Message-ID: <C7F889C6-7D42-44A4-9B9E-7B22C74A3EBE@ihmc.org>


> On Dec 26, 2021, at 9:23 AM, Fabio Vitali <fabio.vitali@unibo.it> wrote:
> 
> Hello. 

Hi.

> 
>>> My understanding has been that the original conception of RDF 
>>> was that it would only be used to record universal and eternal 
>>> facts; in other words, everything encoded in RDF was universal
>>> and eternal truth.
>> 
>> I think I know what you mean, but I (and other logicians and philosophers of language) would prefer to say "simply true", or "true simpliciter" if you want to sound fancy.
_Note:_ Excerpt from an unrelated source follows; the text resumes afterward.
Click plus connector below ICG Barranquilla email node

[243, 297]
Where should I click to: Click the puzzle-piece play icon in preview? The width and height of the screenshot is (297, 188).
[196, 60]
Which means, just true (not, say, necessarily true or mathematically true or scientifically true, etc..) but true without some qualification or modification (possibly true, true now but maybe not tomorrow, somewhat true, conditionally true, etc..) The kind of 'true' that you swear to tell when you take an oath in a court of law. 
> 
> Differently from logicians, I tend to believe that the simply true facts are not frequent outside of axiomatic domains (and I can just hear Gödel muttering that even in axiomatic universes the issue is far from solved...) 

Gödel used the classical notion of truth, but showed it cannot be fully caprtred by any consistent formal system for arithmetic. But he meant 'true' in the simply-true sense. 
> 
> Basically ANY statement you can express is temporally and geographically bound, up to and including "The Sun rises in the East and sets in the West", which only applies to Earth and to the last several billion years. Simply true facts are the exceptions rather than the norm

Wrong. Most data that has been recorded in just about any permanent medium consists of simple facts. Your bank records, for example. Of course the amount in your bank account changes with time, but it is also recorded with times attached, so that the entire fact has three (probably more) components, and THAT fact - that the balance in Fabio Vitali's account (1) at 3:40am GMT on the 25th of November 2020 (2) was such-and-such (3) - is simply true. That was my point: when one adds the required "contextual" information into the fact so as to make it non-indexical, it becomes a simple fact. 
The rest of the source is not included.